Exercise prompt
Pull out each line of the listing below that contains the string "Find". Case counts.

# Start of Data provided

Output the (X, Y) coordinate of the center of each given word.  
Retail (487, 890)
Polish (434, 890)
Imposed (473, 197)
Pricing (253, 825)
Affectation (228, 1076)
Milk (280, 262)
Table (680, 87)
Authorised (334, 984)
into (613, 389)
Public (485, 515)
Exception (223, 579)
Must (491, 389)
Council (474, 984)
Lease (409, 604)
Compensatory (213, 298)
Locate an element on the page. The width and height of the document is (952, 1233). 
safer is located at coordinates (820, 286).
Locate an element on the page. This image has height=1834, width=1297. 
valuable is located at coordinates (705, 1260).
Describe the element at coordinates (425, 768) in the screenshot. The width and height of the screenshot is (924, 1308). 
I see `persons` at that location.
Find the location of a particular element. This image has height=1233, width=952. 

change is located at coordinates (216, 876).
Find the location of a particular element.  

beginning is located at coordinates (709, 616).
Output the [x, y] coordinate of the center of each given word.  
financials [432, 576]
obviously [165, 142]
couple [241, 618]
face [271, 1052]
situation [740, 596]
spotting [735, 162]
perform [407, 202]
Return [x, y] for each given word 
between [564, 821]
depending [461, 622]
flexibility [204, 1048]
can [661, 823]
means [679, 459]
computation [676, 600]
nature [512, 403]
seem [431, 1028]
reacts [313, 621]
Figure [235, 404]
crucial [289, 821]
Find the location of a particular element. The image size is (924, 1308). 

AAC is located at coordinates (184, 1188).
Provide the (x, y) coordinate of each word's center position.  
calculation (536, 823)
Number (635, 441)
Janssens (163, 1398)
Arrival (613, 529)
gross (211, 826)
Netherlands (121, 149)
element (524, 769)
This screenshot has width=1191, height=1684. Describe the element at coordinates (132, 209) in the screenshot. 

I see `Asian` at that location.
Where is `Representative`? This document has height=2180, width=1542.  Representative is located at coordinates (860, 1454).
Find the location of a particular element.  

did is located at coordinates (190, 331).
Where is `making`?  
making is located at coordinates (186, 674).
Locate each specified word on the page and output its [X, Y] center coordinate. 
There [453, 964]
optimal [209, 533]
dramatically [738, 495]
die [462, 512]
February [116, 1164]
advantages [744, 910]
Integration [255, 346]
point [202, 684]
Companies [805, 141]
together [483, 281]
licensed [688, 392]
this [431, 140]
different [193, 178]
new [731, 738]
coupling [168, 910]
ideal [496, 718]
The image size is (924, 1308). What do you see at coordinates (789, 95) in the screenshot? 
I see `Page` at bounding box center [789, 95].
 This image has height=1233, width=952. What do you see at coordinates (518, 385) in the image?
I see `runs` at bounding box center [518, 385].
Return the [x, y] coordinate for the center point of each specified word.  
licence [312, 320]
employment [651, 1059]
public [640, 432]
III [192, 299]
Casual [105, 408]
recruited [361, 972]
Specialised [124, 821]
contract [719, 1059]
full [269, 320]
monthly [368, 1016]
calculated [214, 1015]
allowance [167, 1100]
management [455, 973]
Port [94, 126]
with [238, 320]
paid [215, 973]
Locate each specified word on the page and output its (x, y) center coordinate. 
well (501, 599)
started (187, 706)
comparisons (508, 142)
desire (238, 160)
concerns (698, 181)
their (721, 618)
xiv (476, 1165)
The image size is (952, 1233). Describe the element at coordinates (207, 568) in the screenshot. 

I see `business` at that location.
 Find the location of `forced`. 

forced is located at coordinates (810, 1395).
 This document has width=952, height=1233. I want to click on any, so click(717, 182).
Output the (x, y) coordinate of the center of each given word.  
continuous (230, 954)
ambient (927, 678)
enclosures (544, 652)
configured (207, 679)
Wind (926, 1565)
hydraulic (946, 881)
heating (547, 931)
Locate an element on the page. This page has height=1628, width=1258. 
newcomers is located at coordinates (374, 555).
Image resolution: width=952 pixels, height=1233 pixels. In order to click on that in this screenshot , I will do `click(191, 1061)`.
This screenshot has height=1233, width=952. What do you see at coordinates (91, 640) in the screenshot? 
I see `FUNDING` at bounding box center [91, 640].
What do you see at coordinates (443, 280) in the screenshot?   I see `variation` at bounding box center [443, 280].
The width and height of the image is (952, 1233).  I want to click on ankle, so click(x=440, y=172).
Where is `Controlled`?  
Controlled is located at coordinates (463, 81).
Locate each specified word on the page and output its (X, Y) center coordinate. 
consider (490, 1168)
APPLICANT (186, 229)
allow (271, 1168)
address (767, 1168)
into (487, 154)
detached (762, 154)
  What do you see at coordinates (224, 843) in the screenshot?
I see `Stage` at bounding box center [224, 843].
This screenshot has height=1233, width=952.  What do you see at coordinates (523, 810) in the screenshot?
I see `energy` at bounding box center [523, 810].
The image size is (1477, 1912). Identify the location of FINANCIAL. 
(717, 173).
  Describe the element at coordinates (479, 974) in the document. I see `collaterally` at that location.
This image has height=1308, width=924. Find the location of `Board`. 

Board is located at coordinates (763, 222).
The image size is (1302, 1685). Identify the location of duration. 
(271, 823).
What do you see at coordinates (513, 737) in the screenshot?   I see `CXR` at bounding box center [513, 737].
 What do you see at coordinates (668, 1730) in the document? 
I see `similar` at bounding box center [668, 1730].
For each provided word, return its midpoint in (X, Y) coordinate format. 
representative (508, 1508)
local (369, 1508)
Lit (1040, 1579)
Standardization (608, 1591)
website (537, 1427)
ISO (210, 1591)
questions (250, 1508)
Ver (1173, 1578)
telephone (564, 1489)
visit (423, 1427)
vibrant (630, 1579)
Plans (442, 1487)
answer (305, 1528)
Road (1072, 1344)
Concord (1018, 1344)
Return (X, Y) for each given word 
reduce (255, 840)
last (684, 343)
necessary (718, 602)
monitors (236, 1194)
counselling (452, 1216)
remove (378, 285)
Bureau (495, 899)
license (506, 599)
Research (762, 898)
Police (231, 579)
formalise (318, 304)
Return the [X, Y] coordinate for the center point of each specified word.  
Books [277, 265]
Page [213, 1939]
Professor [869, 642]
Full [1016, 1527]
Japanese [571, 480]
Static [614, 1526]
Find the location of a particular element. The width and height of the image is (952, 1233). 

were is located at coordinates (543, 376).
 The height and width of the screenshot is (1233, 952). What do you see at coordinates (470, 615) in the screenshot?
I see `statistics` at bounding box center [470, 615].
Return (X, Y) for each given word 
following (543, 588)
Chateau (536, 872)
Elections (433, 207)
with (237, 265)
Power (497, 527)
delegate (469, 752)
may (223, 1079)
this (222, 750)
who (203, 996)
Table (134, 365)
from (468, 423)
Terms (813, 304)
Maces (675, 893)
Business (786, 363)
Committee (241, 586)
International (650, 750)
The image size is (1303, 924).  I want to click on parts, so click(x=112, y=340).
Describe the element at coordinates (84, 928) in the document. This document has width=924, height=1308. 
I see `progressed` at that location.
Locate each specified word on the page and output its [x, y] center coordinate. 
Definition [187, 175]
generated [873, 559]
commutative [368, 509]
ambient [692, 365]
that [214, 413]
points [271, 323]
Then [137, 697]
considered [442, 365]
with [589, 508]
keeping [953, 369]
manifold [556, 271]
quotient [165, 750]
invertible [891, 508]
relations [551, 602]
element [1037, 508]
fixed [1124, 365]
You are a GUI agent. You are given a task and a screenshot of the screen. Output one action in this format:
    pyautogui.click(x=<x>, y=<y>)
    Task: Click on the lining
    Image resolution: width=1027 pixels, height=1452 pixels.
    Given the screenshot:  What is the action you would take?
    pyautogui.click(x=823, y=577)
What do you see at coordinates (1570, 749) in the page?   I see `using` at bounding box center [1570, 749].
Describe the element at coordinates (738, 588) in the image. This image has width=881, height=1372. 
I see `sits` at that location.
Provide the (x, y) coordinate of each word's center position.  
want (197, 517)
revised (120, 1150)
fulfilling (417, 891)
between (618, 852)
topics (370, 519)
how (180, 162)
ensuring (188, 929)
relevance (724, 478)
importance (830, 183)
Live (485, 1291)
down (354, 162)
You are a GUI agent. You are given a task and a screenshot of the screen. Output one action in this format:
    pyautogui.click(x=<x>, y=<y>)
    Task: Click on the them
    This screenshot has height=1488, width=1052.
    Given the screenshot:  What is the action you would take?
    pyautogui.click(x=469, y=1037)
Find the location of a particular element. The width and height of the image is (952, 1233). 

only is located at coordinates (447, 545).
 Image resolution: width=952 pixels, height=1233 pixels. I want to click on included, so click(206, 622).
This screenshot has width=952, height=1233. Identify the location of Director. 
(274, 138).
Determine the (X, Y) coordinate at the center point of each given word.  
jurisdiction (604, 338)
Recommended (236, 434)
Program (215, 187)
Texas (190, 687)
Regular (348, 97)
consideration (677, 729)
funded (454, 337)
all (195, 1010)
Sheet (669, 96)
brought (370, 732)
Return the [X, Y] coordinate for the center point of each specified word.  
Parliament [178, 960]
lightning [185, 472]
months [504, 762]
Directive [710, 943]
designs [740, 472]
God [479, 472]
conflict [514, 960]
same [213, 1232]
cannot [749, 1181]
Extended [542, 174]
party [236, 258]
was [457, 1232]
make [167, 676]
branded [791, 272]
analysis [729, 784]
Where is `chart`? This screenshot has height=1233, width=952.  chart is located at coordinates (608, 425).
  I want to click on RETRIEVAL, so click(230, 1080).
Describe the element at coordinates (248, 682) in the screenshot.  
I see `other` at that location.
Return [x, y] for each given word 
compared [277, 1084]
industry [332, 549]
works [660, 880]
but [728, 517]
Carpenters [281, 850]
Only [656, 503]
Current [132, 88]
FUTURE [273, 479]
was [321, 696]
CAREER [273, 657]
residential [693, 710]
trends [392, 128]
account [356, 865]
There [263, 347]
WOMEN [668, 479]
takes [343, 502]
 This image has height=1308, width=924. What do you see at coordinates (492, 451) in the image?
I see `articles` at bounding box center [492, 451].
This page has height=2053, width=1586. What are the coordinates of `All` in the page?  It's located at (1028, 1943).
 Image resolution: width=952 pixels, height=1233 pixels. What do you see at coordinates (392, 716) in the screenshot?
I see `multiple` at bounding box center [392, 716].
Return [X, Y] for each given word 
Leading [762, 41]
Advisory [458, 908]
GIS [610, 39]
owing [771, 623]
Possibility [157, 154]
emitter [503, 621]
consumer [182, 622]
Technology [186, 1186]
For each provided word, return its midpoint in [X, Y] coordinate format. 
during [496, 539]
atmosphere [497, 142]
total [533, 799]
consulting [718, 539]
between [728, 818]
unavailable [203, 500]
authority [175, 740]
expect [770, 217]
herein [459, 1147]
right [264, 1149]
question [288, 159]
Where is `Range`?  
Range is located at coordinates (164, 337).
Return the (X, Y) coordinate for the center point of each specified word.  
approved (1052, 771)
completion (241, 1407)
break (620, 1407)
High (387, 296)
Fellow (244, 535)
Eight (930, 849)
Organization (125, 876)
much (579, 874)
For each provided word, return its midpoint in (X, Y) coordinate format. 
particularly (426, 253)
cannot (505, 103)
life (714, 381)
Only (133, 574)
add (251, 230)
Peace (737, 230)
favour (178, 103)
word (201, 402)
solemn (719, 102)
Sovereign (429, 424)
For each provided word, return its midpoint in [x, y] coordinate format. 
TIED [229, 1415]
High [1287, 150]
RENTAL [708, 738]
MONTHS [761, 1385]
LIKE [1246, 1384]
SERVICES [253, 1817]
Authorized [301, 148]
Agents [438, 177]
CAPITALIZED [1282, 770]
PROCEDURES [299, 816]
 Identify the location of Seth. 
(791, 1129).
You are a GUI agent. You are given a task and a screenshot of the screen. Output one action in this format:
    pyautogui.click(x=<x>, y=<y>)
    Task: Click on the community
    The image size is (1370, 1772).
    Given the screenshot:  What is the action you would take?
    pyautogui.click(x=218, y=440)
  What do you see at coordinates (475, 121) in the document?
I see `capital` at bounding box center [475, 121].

# End of Data provided

Right answer
Find the location of a particular element. This image has height=1233, width=952. 
Find the location of a particular element.  
Find the location of a particular element. The image size is (924, 1308). 
Find the location of a particular element.  
 Find the location of `forced`. 
This image has height=1308, width=924. Find the location of `Board`. 
Find the location of a particular element. The width and height of the image is (952, 1233). 
Find the location of a particular element. The width and height of the image is (952, 1233). 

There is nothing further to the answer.